Typologie des courants politiques français en 2022
Pour s'y retrouver au milieu de la multiplicité des candidatures à la présidentielles, des notions structurantes ont été identifiées et associées afin de dresser une typologie novatrice des courants politiques français.
Présentation et analyse de la situation politique actuelle avec GH, l'initiateur du projet.
Vous proposez une typologie des courants politiques français contemporains. Quelle méthode avez-vous employée pour parvenir à ce résultat ?
Le référent classique « gauche-droite » n’apparaît plus approprié pour bien caractériser à la fois l’offre politique et le comportement des électeurs depuis 30 ans. On a vu des effets de bascule assez spectaculaires : par exemple les ouvriers, électorat traditionnel du PCF jusque dans les années 1980, se sont massivement tournés vers le FN puis le RN. Plus récemment, l’électorat de la gauche social-démocrate a vu en Macron une sorte d’héritier, quand bien même il a imprimé un virage très libéral à sa politique, en rupture avec la tradition plutôt étatiste de ses prédécesseurs socialistes.
On a donc cherché à identifier les thèmes les plus signifiants dans la construction de l’identité politique des Français. Et on a fini par trouver trois items structurants : le social, le libéral et le national et trois items secondaires : le populisme, le conservatisme et le progressisme. Au croisement de chacun d’eux existe un champ politique investi par des courants et des candidats.
Social et libéral font quand même penser à la dichotomie gauche-droite…
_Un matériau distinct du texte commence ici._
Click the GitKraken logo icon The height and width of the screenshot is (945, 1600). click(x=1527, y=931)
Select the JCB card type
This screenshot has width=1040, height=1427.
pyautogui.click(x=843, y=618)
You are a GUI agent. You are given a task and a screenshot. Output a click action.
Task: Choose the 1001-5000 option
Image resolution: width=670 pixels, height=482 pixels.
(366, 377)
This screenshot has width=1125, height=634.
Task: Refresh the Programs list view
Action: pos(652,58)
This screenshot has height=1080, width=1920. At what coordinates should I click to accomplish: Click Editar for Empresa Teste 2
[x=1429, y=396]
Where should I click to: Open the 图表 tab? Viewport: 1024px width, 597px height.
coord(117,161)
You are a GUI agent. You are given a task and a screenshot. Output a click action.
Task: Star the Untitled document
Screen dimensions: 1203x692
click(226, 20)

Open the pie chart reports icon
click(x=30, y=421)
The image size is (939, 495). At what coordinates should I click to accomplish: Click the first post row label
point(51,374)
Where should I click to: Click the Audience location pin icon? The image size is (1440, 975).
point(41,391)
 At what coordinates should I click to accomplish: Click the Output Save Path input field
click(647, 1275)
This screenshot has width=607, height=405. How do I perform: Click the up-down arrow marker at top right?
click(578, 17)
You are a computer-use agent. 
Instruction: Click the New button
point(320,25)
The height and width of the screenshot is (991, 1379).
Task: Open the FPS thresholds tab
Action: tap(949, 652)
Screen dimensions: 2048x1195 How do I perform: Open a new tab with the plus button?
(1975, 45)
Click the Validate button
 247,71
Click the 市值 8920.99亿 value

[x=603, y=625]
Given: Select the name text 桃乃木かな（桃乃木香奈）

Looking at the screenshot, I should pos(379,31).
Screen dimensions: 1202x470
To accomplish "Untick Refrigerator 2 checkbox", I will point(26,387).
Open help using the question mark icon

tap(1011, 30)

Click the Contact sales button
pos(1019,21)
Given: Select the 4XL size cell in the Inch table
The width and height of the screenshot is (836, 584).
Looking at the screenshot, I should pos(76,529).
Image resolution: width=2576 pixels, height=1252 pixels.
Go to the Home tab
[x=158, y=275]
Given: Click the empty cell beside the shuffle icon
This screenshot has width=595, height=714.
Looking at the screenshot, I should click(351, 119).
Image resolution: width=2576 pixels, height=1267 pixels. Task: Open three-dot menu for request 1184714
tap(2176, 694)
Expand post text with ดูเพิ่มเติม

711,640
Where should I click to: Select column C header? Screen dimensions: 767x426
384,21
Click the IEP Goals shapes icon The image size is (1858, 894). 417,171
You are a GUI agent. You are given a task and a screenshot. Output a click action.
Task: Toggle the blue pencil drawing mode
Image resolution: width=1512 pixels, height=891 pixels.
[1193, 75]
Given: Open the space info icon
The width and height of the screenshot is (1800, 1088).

Tout à fait, mais un nouveau paradigme a su s’imposer depuis une dizaine d’années sans qu’on lui reconnaisse réellement une existence ou une importance : le national. Depuis le Non au Traité Constitutionnel Européen en 2005, tous les acteurs politiques font comme si la question de la souveraineté apparaissait comme secondaire, ou conditionnée à la construction européenne qui n’est jamais remise en cause. Or, le succès croissant de candidats et de courants souverainistes montre que l’attachement à la nation et au territoire est peut-être plus important qu’on ne le pense. Les scores électoraux de Marine Le Pen, en dépit de sa faible implantation locale, de son absence de résultats politiques concrets, y compris dans les municipalités contrôlées par le RN, et de ses déboires judiciaires et financiers, montre qu’il existe un enjeu « national » qui complète le clivage traditionnel gauche-droite, entre social et libéral. Aujourd’hui, la somme des intentions de vote pour Mme Le Pen et M. Zemmour donne plus de 30%, c’est inédit !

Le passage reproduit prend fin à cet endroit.